SRE

What if you had an opportunity to build a Core Banking System from scratch? (Part 3)

Marcus Leandro

Published in

BTG Pactual Developers

6 min readJun 15, 2020

Release Engineering

More than just CI/CD

Our Core Banking application counts with at least a hundred of micro-services such as Docker containers running on different Kubernetes clusters and serverless applications running as AWS Lambda functions. In addition to we have a cloud-based infrastructure composed of S3, ApiGateway, CloudFront, SNS, SQS, DynamoDB, Elasticsearch, EC2 resources, etc.

Think about the challenge to promote an application to a production environment in the middle of this huge and complex environment. To help us we based our processes in the principles of Release Engineering present on Google’s Site Reliability Engineering (SRE) book.

In the next seven topics, I’ll reveal to you our pathway to achieve an automated, fast, secure, and regulatory compliant Release Engineering process.

Adopting a common versioning model

The first step was about the application versioning.

The application’s version is the key information used in the delivery process.

Whether adopting a canary release, a blue-green, or any other deployment strategy, the application’s version is the information used to guide the entire process.

The application’s version can deliver important information to developers and architects letting them make important decisions about software engineering and solution architecture.

After a team consensus, we decide to use the Semantic Versioning 2.0.0 to versioning all of our applications and shared libraries.

As the SemVer rules our application follows these principles:

MAJOR version when you make incompatible API changes,
MINOR version when you add functionality in a backward-compatible manner, and
PATCH version when you make backward-compatible bug fixes.

After adopting the versioning model we decided to automate the application’s versioning tagging in our CI process.

Since we know the SemVer logic we can ensure that every build with code modifications will generate a new application version correctly, relying on the developers only the action to tag the application repository when he desire to release a new stable version which triggers the entire CI/CD process.

Self-Service Model

“In order to work at scale, teams must be self-sufficient…” — Google SRE book

It’s a fact here on BTG Pactual.

In order to accomplish this requirement, we decide to build a new CI/CD process from scratch over the Azure DevOps platform.

As our project management system, the Azure DevOps offers the complete integration between the software user stories and requirements and the software development life-cycle. Also, the Azure DevOps offers a complete toolset to build a CI/CD process.

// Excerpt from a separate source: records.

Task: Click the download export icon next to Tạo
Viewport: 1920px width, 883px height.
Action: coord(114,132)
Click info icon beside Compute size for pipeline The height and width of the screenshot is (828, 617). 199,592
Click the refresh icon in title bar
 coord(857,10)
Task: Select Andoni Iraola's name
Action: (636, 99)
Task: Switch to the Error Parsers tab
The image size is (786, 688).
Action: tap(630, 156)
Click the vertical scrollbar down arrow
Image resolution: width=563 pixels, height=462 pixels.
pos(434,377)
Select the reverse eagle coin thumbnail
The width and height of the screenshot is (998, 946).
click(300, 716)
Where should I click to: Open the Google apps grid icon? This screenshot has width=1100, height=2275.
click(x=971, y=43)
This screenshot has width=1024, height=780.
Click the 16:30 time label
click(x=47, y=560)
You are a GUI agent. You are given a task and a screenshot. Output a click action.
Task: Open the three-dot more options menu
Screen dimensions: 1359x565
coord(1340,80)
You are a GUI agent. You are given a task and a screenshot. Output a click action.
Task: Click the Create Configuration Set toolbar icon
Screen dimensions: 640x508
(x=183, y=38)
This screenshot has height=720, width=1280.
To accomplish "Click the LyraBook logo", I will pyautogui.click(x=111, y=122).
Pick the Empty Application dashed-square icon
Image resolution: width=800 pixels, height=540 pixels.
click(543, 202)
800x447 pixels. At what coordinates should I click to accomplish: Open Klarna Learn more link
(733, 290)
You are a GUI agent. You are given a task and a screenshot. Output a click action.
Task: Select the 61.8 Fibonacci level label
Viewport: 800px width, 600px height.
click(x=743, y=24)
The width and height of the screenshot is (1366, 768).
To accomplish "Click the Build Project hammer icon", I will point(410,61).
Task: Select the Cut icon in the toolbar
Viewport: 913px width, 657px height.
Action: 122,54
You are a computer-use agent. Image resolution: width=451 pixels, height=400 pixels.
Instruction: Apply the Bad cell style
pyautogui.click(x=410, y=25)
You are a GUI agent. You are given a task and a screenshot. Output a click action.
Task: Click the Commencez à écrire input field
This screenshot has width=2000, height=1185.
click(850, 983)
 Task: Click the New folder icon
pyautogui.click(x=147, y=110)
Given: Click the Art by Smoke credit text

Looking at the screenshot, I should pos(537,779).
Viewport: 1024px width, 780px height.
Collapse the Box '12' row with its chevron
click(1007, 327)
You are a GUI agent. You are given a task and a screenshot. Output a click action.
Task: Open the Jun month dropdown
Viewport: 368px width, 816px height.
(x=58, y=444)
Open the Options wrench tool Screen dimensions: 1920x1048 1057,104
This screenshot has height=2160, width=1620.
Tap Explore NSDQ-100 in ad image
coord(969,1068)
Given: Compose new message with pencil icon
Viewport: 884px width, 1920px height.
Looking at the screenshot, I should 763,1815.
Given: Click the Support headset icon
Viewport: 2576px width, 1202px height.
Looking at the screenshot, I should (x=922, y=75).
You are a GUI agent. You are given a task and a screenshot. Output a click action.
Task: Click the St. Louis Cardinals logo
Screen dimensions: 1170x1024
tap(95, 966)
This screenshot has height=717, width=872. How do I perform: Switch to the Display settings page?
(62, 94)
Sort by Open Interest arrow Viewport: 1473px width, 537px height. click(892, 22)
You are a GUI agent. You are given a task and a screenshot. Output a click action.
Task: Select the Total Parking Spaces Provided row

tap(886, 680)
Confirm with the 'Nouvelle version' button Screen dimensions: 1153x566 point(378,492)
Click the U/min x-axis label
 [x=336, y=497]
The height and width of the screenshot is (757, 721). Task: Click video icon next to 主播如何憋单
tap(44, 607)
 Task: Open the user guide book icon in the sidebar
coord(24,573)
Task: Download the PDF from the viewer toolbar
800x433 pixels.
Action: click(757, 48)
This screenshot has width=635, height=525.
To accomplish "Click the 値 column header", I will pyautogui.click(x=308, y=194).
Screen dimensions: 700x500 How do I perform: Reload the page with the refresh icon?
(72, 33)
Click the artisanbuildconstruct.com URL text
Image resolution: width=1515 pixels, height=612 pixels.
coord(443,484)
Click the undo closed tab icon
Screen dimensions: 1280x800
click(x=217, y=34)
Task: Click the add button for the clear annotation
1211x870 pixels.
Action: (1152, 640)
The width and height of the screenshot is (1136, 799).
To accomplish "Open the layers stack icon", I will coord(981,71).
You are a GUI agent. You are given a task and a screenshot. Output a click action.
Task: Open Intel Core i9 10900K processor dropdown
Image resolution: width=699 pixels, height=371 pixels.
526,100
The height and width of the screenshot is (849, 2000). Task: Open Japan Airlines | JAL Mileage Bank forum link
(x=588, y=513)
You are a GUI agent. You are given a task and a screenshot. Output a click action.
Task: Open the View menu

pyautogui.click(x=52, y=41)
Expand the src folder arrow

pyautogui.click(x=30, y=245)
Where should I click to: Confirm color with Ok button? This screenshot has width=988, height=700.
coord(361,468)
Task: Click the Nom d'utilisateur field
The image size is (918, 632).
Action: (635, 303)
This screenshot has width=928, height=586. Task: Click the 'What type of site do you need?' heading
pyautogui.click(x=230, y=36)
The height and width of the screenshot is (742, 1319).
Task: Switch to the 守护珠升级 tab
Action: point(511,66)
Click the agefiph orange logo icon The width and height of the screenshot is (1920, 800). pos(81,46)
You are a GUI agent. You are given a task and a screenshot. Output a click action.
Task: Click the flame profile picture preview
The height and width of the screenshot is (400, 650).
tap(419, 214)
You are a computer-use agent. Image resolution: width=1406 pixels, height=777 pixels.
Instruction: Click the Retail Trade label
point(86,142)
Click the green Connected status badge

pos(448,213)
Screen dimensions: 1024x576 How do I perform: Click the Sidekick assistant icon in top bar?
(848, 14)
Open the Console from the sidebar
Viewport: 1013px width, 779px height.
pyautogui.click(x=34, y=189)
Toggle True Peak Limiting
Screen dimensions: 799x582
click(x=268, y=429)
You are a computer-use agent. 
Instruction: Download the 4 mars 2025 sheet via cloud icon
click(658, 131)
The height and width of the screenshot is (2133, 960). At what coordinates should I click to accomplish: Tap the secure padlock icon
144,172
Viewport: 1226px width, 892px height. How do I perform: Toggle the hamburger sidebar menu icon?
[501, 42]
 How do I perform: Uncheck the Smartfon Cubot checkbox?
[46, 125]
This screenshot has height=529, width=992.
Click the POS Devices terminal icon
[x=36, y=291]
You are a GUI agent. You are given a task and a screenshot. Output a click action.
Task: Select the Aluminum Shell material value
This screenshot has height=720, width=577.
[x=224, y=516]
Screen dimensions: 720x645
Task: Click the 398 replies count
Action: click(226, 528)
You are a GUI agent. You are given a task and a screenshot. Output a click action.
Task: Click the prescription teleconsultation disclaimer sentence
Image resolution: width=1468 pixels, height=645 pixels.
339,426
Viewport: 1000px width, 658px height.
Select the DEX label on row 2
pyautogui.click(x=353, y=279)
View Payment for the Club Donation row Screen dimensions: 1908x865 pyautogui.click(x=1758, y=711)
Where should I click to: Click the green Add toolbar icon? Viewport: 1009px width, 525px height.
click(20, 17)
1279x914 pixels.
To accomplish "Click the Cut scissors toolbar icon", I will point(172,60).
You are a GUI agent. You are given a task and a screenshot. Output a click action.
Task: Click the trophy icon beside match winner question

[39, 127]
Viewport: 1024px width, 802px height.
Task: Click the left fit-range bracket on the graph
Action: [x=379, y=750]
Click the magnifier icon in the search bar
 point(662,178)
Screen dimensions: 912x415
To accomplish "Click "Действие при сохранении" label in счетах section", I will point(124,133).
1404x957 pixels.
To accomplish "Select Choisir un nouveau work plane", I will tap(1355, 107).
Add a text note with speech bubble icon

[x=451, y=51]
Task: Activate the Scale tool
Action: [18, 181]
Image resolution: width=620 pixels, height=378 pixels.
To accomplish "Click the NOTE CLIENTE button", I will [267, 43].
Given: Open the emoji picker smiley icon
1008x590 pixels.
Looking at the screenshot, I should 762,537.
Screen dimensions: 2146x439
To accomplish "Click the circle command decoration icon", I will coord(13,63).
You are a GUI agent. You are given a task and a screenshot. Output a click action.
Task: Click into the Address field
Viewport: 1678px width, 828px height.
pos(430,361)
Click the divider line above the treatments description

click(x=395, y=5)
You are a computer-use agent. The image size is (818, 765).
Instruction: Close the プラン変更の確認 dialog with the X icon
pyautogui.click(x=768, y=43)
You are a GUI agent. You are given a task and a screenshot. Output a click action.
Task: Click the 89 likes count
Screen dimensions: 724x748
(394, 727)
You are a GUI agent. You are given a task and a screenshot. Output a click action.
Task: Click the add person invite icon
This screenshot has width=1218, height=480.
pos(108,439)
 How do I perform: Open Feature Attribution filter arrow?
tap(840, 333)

It’s a perfect merge.

Our CI process supports our Development Process (based on GitHub flow), the original GitHub Flow, and the Git Flow. Every team squad is free to choose the more suitable development process and the CI automation will be capable to generate the correct application’s version respecting the SemVer 2.0.0 rules.

Depending on the application version the CD process knows that artifact is a feature test, a beta test, or a stable application and guides the artifact to the correct environment.

Our releases are truly automatic, and only require engineer involvement if and when problems arise.

High Velocity

The Core Banking application evolves continuously to deliver new features to our end users as fast as possible.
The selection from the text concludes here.